Who knew about the call?
Cofer’s public comments may have been surprising to many in Sacramento. But the call was known among elected officials and others in Sacramento.
After she hung up with King, Cofer said she called several City Council members and said about 30 people knew soon after the call. Steinberg confirmed she called him.
Describing her call with Steinberg, Cofer said, “I told Darrell that the call made me very uncomfortable and felt like a bribe.”
Steinberg, Cofer said, “kind of took off his mayor’s hat, and said, ‘I’m really glad that you’re honoring your values, that you have a true north. That is absolutely terrible. Things like that have happened to me a couple of times in my career, and of course, I’ve turned them down. So your instinct on this, your gut reaction is absolutely right, because that’s wrong.’’
Cofer said she told Steinberg the call forced her to decide not to back Chan.
“I told Darrell, ‘this is what happened. It made me very uncomfortable, and I’m absolutely out now. I was already out before, but I’m not getting involved in this.’”
Cofer said that many people advised her not to go public about what she said she experienced.

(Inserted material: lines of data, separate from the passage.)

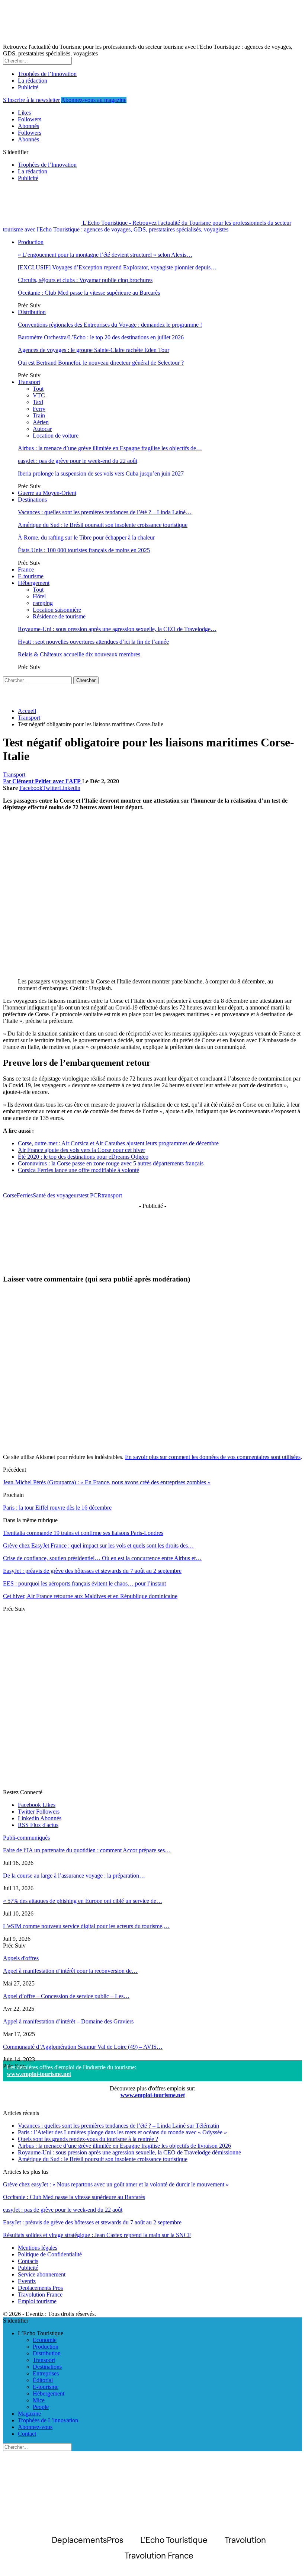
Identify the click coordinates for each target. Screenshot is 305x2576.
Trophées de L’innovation (48, 2420)
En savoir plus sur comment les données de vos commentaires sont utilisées (213, 1457)
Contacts (28, 2261)
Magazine (29, 2413)
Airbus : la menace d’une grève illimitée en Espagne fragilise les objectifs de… (110, 448)
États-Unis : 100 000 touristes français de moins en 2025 (84, 550)
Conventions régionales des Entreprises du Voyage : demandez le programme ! (110, 324)
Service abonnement (41, 2274)
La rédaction (32, 80)
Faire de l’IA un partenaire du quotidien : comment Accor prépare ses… (87, 1850)
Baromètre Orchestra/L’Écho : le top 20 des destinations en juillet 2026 (101, 337)
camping (43, 603)
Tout (38, 388)
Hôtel (39, 596)
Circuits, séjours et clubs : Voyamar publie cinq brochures (85, 280)
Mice (39, 2400)
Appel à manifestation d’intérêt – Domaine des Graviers (68, 2021)
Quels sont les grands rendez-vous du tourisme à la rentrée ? (88, 2139)
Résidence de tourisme (59, 616)
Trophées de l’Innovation (47, 74)
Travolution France (40, 2294)
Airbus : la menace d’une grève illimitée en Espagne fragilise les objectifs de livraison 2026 (124, 2146)
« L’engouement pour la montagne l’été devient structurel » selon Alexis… (105, 255)
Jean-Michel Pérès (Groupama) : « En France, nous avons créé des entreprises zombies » (107, 1482)
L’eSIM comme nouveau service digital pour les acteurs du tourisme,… (86, 1926)
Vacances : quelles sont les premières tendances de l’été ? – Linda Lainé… (105, 512)
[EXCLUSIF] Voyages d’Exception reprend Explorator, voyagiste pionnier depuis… (117, 267)
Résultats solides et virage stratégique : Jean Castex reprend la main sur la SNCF (97, 2235)
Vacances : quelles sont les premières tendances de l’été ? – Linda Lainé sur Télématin (118, 2125)
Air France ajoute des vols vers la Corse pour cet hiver (81, 1150)
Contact (27, 2434)
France (26, 569)
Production (31, 242)
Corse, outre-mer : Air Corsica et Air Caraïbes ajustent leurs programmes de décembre (118, 1143)
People (41, 2407)
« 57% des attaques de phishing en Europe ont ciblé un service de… (82, 1901)
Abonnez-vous (35, 2427)
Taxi (38, 402)
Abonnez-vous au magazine (93, 100)
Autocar (42, 429)
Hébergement (33, 583)
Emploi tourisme (37, 2301)
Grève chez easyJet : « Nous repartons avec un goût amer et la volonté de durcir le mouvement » (116, 2184)
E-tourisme (31, 576)
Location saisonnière (57, 610)
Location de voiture (55, 435)
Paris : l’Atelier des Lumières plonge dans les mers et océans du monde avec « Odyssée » (122, 2132)
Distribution (32, 312)
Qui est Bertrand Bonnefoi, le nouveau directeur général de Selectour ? (101, 362)
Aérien (41, 422)
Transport (29, 382)
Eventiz (27, 2281)
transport (112, 1195)
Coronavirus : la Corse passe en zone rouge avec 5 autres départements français (110, 1163)
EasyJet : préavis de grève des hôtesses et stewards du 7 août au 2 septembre (92, 2222)
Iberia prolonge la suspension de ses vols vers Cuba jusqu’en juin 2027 (101, 473)
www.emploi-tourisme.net (39, 2074)
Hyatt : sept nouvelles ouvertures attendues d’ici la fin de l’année (93, 642)
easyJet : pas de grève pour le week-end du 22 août (77, 461)
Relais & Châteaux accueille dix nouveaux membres (79, 654)
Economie (45, 2340)
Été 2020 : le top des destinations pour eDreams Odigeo (83, 1156)
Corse (10, 1195)
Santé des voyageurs (57, 1195)
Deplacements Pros (40, 2288)
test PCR (91, 1195)
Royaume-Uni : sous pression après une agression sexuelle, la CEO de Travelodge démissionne (129, 2152)
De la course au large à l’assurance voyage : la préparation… (74, 1875)
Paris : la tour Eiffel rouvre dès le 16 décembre (57, 1507)
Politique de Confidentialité (50, 2254)
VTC (39, 395)
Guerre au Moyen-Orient (47, 493)
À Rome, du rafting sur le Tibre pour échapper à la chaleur (86, 537)
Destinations (32, 499)
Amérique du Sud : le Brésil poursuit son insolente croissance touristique (102, 525)
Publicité (28, 87)
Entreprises (46, 2373)
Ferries (25, 1195)
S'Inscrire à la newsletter (31, 100)
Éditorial (43, 2380)
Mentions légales (37, 2247)
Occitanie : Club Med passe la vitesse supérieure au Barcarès (89, 292)
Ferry (39, 409)
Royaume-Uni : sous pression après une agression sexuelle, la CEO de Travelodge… (117, 629)
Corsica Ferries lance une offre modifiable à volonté (78, 1170)
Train (39, 415)
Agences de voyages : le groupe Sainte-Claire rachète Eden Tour (93, 350)
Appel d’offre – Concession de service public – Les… (66, 1996)
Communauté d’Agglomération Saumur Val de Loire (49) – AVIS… (83, 2047)
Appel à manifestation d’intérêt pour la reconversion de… (70, 1971)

She felt compelled to speak out after concluding that the alleged bribe represents “a kind of cancer in politics and city government in Sacramento where transparency has taken a back seat to transactional politics.”
After McCarty changed his mind to oppose extending Chan’s contract in December, King sent him a text message, which he shared.
“Kevin, everyone said your words couldn’t be trusted. U proved on the first chance you got that assessment is true. Now lets see how vindictive will you will be.”
McCarty responded, “My attorneys have advised me against any communication with you. I wish you well.”